Charles Searles, Untitled (The Boxer), 1963, ink and watercolor on paper, collection of the Woodmere Art Museum
Charles Searles, “Untitled (The Boxer)”, 1963, ink and watercolor on paper, collection of the Woodmere Art Museum

From realism to abstraction, on display at Woodmere

Searles studied at the Pennsylvania Academy of the Fine Arts and his traditional figurative training is evident in the Woodmere’s Charles Searles: A Focus on the Figure, curated by Tyler School of Art Art History Ph.D. candidate Maite Barragan.  This small and effective exhibition contains drawings and paintings from the 1960s through the 1980s.

During this time, Searles moves from realistic to flattened, abstracted figures.  Searles’ style, “changes so rapidly,” noted  Barragan in an email.  “In his earlier work he really attempts to recreate figures in a naturalistic manner.  He focuses on anatomy and attempts to get every detail correct.”


Charles Searles, Bo Bro Bill, 1969, mixed media on masonite and wood, collection of Kathleen Spicer
Charles Searles, “Bo Bro Bill,” 1969, mixed media on masonite and wood, collection of Kathleen Spicer

Location as inspiration at LaSalle University Art Museum

Eventually, Searles became frustrated with the traditional teaching modes at PAFA and in 1967 he took a semester leave to work in his South Street studio and develop his own modern style inspired by images and ideas from the streets of Philadelphia.  The mixed media painting “Bo Bro Bill,” 1969, in the LaSalle University Art Museum exhibition, exemplifies this period.  The mix of Coca-Cola signs and bottle caps are evidence of the urban signage and detritus that Searles collected and then assembled in his work.  He also discovered the African art collections at the University of Pennsylvania Museum of Archaeology and Anthropology.
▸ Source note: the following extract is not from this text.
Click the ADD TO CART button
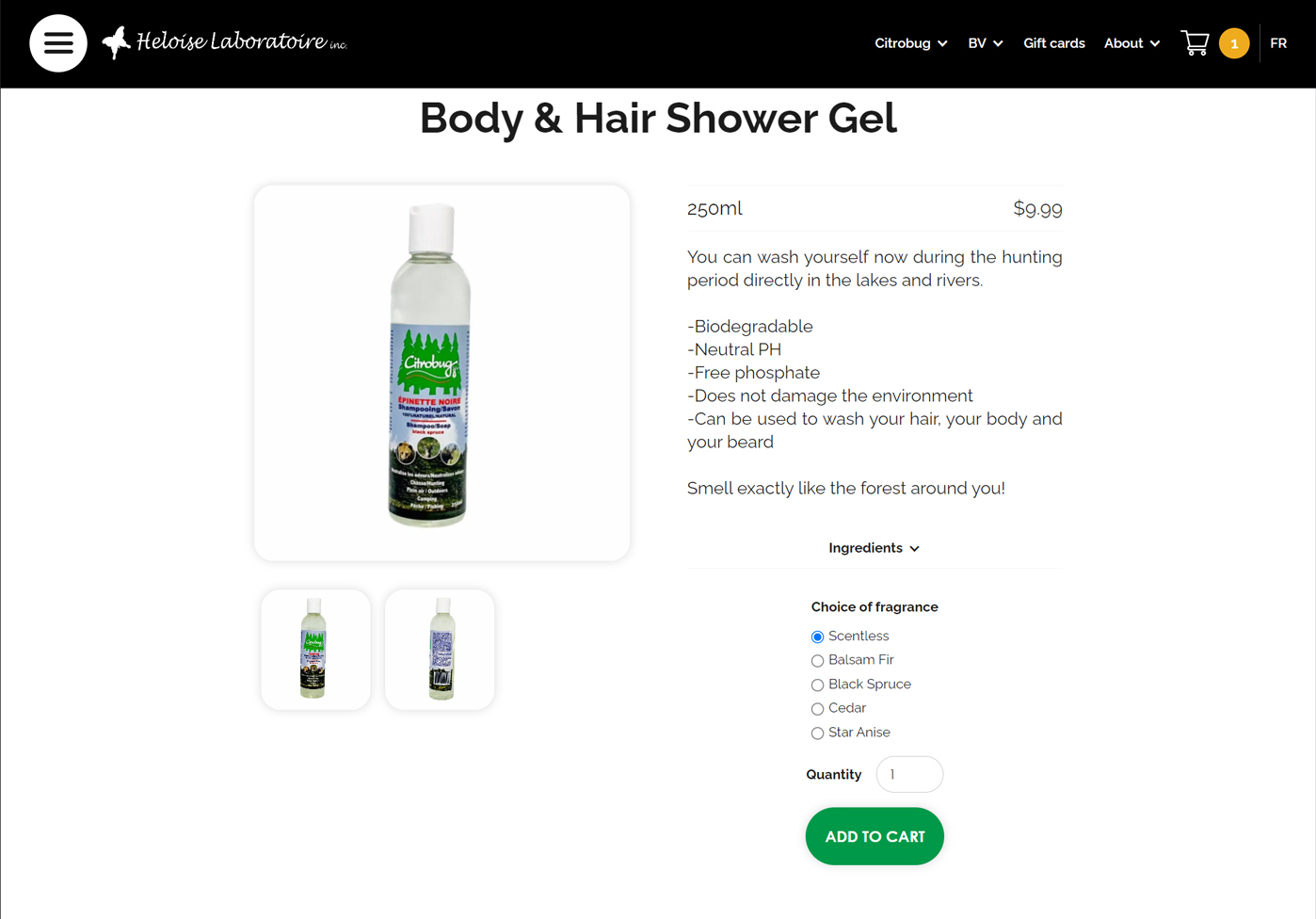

These collections impacted Searles’ developing style which at the time included collage, flattened figures, and an interest in African art and aesthetics.

In 1972 Searles’ was awarded PAFA’s Lewis S. Ware Memorial Traveling Scholarship which allowed him to visit Nigeria and Ghana.

Susanna Gold, Assistant Professor of Art History at Tyler School of Art, mentioned in a phone conversation that Searles was one of the first artists to visit Africa during “an early phase of a number of black American artists who traveled to Africa to experience the culture and to engage the culture in their work.”  During a lecture on Searles’ work, Spicer noted that this trip was “a life altering experience,” where he realized that “people walk while wearing patterns…they were like walking sculptures.”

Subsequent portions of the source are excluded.